----- Text under study

Abstract

Myocardial infarction (MI) is a deadly medical condition leading to irreversible damage to the inflicted cardiac tissue. Elevated inflammatory response marks the severity of MI and is associated with the development of heart failure (HF), a long-term adverse outcome of MI. However, the efficacy of anti-inflammatory therapies for MI remains controversial. Deciphering the dynamic transcriptional signatures in peripheral blood mononuclear cells (PBMCs) is a viable and translatable route to better understand post-MI inflammation, which may help guide post-MI anti-inflammatory treatments. In this work, integrated whole-genome gene expression analysis was performed to explore dynamic immune landscapes associated with MI. GSEA and GSVA showed that pathways involved in the inflammatory response and metabolic reprogramming were significantly enriched in PBMCs from MI patients. Based on leukocyte profiles generated by xCell algorithm, the relative abundance of monocytes and neutrophils was significantly increased in PBMCs from MI patients and had positive correlations with typical inflammation-associated transcripts. Mfuzz clustering revealed temporal gene expression profiles of PBMCs during the 6-month post-MI follow-up. Analysis of DEGs and gene sets indicated that PBMCs from HF group were characterized by elevated and lasting expression of genes implicated in inflammation and coagulation. Consensus clustering generated 4 metabolic subtypes of PBMCs with molecular heterogeneity in HF patients. In summary, integrated whole-genome gene expression analysis here outlines a transcriptomic framework that may improve the understanding of dynamic signatures present in PBMCs, as well as the heterogeneity of PBMCs in MI patients with or without long-term clinical outcome of HF. Moreover, the work here uncovers the diversity and heterogeneity of PBMCs from HF patients, providing novel bioinformatic evidence supporting the mechanistic implications of metabolic reprogramming and mitochondrial dysfunction in the post-MI inflammation and HF. Therefore, our work here supports the notion that individualized anti-inflammatory therapies are needed to improve the clinical management of post-MI patients.

----------
----- Extracted material

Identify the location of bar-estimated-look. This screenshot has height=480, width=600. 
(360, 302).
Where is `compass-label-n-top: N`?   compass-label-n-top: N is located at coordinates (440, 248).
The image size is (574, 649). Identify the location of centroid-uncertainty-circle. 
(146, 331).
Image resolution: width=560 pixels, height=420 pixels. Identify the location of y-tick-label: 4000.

----------

### Problems and tasks
1 > Summarize the myocardial infarction abstract in two sentences.
2 > According to the myocardial infarction abstract, why does the work support individualized anti-inflammatory therapies for post-MI patients? Answer in one or two sentences.
3 > In the myocardial infarction abstract, how many metabolic subtypes of PBMCs did consensus clustering generate in heart failure patients?
The records form separate material and are not related to the text.

### Solutions by task
1 > Integrated whole-genome gene expression analysis of peripheral blood mononuclear cells (PBMCs) from myocardial infarction (MI) patients showed enriched inflammatory and metabolic reprogramming pathways and increased monocytes and neutrophils. PBMCs from heart failure patients showed elevated, lasting expression of inflammation and coagulation genes and formed 4 metabolic subtypes, which supports the need for individualized anti-inflammatory therapies after MI.

2 > The work uncovers diversity and heterogeneity in PBMCs from heart failure patients, including 4 metabolic subtypes. It also outlines the heterogeneity of PBMCs in MI patients with or without the long-term outcome of heart failure.

3 > Four metabolic subtypes.